There’s a green hue to the Golden Gate City, which ranks No. 1 among 27 U.S. and Canadian cities in a recent study.
The U.S. and Canada Green City Index, published June 30, ranks cities’ performance in nine categories including CO2 emissions, energy, land use, buildings, transportation, water, waste, air quality and environmental governance. Electronics engineering firm Siemens Corp. commissioned the study by the Economist Intelligence Unit, a research firm within the Economist Group, publisher of The Economist magazine.
New York, Seattle, Denver and Boston rounded out the top five U.S. cities. San Francisco and Vancouver were the only cities to place in the top 10 of all nine categories. Researchers chalk up the Bay City’s high marks to a comprehensive, community-wide approach to protecting the environment.
Specifically, San Francisco ranked first in waste management thanks to the highest rate of municipal recycling, which was mandated by city ordinance in 2009.
San Francisco took second place in buildings, transportation and air quality, bolstered by high energy efficiency standards for buildings, a lengthy public transportation network and low levels of measurable air pollutants.
Commercial real estate investors seeking models for efficient building standards can visit Seattle, the only city to top San Francisco on building performance.
Seattle’s position as the top green-buildings city stems largely from having been one of the first communities to mandate Leadership in Energy and Environmental Design (LEED) certification for municipal building projects.

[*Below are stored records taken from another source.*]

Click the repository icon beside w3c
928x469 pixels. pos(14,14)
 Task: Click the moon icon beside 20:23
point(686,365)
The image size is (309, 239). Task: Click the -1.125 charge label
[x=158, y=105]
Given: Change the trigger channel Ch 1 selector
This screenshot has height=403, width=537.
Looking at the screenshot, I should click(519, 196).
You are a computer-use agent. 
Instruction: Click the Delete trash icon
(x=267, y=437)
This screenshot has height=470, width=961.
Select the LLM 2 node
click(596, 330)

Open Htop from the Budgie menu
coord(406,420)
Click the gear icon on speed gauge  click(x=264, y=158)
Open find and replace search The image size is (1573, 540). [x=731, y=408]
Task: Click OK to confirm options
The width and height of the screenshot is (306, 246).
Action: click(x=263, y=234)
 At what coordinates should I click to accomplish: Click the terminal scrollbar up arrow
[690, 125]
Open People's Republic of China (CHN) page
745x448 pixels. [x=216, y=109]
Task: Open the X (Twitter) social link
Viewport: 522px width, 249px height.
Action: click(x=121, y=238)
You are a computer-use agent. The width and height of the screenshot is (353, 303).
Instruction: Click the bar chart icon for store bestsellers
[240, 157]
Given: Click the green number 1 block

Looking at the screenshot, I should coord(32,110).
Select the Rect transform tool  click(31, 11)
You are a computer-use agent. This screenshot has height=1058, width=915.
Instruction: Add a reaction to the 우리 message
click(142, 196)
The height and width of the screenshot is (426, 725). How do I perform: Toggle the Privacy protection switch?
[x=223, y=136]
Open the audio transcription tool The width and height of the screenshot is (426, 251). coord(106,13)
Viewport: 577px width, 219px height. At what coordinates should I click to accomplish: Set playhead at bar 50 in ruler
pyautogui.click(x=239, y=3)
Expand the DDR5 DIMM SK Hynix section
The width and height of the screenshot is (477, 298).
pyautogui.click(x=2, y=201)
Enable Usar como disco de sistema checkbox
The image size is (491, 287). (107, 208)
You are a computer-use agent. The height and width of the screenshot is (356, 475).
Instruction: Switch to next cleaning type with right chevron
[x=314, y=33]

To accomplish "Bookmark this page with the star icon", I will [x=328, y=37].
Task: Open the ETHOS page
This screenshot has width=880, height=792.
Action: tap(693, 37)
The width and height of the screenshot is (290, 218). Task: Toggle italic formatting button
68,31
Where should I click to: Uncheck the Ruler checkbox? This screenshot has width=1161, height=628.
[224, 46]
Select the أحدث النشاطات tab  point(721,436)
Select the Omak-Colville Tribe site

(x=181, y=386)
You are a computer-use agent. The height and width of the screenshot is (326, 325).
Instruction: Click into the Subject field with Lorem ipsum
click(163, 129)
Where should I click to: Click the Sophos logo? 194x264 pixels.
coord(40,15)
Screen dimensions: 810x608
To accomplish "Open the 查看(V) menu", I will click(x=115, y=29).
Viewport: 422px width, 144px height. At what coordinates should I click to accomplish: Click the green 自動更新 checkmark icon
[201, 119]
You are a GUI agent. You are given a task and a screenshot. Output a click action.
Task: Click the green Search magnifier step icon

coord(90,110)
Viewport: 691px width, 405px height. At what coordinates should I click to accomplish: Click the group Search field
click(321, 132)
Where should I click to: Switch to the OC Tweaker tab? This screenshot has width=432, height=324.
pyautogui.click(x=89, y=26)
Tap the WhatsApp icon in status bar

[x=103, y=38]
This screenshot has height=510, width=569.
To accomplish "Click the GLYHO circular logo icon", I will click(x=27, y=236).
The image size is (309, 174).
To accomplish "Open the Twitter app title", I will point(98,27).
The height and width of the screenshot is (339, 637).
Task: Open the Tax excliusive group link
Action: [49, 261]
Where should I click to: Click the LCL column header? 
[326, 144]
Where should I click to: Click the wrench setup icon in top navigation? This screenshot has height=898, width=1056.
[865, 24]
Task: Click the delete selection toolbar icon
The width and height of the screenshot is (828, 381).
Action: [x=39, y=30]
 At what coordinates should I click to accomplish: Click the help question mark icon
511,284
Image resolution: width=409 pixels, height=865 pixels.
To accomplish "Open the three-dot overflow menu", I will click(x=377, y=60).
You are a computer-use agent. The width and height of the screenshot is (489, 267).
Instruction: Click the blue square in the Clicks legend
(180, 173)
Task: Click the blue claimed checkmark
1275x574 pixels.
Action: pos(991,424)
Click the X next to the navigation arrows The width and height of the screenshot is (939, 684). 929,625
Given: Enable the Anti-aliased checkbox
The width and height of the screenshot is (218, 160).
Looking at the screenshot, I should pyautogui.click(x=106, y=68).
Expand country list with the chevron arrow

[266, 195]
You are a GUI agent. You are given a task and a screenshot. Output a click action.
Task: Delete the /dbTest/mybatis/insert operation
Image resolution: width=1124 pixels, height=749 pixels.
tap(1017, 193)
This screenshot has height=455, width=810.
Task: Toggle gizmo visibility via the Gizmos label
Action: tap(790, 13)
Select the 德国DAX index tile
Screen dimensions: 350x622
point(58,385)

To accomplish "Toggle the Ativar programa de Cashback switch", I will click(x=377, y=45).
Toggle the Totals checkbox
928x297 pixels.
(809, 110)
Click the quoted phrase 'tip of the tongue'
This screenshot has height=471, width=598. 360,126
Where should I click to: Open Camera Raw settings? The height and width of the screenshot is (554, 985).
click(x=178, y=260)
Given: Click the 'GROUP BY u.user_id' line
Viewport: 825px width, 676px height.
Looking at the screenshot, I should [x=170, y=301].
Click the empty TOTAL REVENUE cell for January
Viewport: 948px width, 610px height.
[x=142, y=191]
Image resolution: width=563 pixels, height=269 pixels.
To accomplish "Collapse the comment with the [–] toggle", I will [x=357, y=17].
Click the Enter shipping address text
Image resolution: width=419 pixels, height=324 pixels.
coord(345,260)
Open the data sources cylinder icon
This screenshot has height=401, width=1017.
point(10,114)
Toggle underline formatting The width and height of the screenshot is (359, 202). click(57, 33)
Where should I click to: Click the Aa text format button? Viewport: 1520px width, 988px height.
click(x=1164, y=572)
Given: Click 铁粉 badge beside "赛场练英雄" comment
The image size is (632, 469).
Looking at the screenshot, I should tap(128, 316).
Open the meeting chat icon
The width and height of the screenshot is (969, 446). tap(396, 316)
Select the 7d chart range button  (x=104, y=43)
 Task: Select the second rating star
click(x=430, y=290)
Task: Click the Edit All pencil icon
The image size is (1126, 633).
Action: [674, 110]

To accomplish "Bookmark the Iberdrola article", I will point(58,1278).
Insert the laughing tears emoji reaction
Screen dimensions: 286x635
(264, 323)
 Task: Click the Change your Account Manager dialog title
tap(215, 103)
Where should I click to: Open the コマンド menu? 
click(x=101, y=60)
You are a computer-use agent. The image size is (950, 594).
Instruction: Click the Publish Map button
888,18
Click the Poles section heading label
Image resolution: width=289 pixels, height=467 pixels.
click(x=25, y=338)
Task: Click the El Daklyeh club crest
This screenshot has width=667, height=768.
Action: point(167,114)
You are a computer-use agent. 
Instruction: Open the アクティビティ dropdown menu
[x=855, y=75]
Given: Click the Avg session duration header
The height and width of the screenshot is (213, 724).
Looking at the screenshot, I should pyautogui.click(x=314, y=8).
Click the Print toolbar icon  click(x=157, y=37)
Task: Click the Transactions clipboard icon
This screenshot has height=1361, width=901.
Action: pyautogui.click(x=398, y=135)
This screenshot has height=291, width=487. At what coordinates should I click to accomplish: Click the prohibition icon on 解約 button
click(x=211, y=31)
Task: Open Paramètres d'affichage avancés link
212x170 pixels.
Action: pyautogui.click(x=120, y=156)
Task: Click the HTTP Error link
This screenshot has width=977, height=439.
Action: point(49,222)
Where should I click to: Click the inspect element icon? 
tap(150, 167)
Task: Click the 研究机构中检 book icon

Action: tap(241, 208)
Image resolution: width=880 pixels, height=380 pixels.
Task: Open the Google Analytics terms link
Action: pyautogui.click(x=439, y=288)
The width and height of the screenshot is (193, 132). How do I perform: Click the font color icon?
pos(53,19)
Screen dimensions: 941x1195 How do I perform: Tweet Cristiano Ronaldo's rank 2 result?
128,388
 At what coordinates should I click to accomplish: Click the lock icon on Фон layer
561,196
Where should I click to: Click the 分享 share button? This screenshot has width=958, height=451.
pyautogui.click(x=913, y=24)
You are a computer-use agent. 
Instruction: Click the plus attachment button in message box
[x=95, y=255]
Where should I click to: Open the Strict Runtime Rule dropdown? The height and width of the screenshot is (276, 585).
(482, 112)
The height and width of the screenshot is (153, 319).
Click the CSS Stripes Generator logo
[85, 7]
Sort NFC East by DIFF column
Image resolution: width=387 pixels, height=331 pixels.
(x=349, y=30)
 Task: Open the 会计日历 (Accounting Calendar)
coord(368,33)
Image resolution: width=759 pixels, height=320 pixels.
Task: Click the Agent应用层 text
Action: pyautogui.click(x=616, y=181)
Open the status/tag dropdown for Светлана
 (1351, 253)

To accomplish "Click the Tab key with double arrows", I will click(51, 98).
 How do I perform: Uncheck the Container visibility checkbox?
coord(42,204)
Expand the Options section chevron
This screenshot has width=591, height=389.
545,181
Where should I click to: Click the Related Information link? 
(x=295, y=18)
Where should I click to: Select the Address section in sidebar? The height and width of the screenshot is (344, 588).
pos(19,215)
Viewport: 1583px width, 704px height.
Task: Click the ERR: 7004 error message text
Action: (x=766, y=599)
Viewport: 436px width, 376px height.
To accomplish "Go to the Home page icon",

The city with the highest proportion of LEED-certified buildings to total inventory, however, went to Atlanta, which ranked eighth on the buildings list.
“The Green Cities Index demonstrates that America’s cities are the driving force behind the nation's sustainability efforts,” says Eric Spiegel, president and CEO of Siemens.
“Despite the fact that we do not have a federal climate policy in the United States — and no federal carbon standard — 21 of the 27 cities in the index have already set their own carbon reduction targets,” adds Spiegel.
In its fifth year, the study found a link between local wealth and higher green scoring on the rankings. Essentially, communities that can afford green programs are more likely to adopt green practices and policies.